此処の宿屋……部屋の壁、薄くない!? 大丈夫かな……万一にも聞こえていたら恥ずかしいじゃ済まされないよ〜。
こんな状態で、元神様に明日遭うかもしれないのに……。
冷静になれ〜私〜。
最悪、魔法でどうにでもなるな……さすが、魔法少女!
「オ〜イ。また、百面相になってんぞォ。まぁ、ここに酒がねェのは残念だぜ」
「明日に支障をきたすからね! そもそも、私の恋バナをお酒のつまみにしないで〜」
「ハッハッハ! 良いじゃねェか。幸せは、仲間にお裾分けするもんだぜェ?」
からかわれているのに多月さんの言葉からは暖かみを感じた。
やっぱり、パーティーの姐さん! なだけあるよね。
私にもお姉ちゃんがいたら、こんな感じだったのかな〜……。
みんなで、無事に元の世界に帰って……現実でも仲良くできたらいいな。
それと同じくらい、私の肉体を取り返したい。それから……ナイトくんに言いたい――。
仮初の姿じゃ、伝えられないよ……。
「うん! そうだね。有難う、多月さん……緊張を解してくれてるんだよね?」
「あァ? なんのことだ? 恋バナをしたかったのは、本当だったしなァ」
「ふふっ……でも、私も……うん。最初は無自覚だったから、聞いてもらえるのは〜……嬉しい、かな?」
正直、女子会も恋バナも憧れだった。当時、小学四年生だったけど……今の子は、ませてるからね!
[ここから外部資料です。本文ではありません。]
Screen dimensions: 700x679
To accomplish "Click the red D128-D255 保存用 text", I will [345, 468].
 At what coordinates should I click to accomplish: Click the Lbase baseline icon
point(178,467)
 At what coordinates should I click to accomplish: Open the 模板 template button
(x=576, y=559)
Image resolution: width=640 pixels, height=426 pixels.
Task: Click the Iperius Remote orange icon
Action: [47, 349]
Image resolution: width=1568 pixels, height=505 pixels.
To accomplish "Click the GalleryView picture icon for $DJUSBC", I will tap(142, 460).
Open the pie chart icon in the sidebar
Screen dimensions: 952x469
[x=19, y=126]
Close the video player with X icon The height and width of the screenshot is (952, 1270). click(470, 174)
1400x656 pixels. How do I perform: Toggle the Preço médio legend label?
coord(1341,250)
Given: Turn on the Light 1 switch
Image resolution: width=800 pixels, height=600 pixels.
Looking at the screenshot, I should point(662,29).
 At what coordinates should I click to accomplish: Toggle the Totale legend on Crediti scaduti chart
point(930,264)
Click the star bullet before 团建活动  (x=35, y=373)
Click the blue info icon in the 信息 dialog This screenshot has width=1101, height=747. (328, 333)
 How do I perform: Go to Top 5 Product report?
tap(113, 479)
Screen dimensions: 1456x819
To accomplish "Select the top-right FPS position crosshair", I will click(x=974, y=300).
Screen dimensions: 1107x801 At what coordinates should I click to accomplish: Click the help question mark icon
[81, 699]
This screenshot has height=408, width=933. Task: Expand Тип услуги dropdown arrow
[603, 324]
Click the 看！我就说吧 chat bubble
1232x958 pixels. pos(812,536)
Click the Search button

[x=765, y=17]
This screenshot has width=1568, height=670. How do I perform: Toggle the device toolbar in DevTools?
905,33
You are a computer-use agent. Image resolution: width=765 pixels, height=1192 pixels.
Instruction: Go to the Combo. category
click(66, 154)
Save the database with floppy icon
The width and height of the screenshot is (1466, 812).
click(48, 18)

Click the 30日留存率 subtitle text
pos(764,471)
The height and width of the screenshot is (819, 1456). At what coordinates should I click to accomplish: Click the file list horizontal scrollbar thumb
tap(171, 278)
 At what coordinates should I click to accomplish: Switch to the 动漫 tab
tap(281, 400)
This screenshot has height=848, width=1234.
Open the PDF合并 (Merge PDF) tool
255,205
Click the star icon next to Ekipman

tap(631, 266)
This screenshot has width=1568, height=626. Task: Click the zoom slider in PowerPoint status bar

多月さんは、私より10歳も年上だけど……恋愛に興味ないのか〜。
私は前屈みになって顔を近づける。
「ねぇ、多月さんの好みはないの〜? 恋愛に興味ないって言ってたけど」
「んァ? そうだなァ……この世界に誘拐されたことで、人生狂っちまったから……最後に関わってた男共がガキ過ぎてなァ……」
「あー……分かる。小学生の男子って、余計に子供だよね〜。まぁ、ナイトくんは……昔から、大人っぽかったけど」
墓穴を掘ったことに気がついたのは、再びニヤけ顔が貼りついた多月さんがいたからだ。
私は、首をブンブンと左右に振って軌道修正する。
「ちが〜う! 今は、多月さんの恋バナだから! それじゃあ、ナイトくんや誠さんに出会って、何か感じたりとかは?」
「んー……ナイトは純粋だなァ、って思ったな。加えて、初めからヒメを意識してたぜ! 誠は、情けねェ男だなァ……って思うが、腐ってはいない。優しい男だと思う」
「なるほど〜。少しは、男を見る目が変わったってことだね! って! ナイトくんが私を!? えっと、誠さんは、気が弱そうだけど……私の分析だと、二重人格タイプな気がするんだよねぇ」
少しずつ恋バナからズレていっていることに気づかず、多月さんも誠さんの話に食いついてきた。
自然とお互いに顔を近づけて内緒話をするように声も小さくなる――。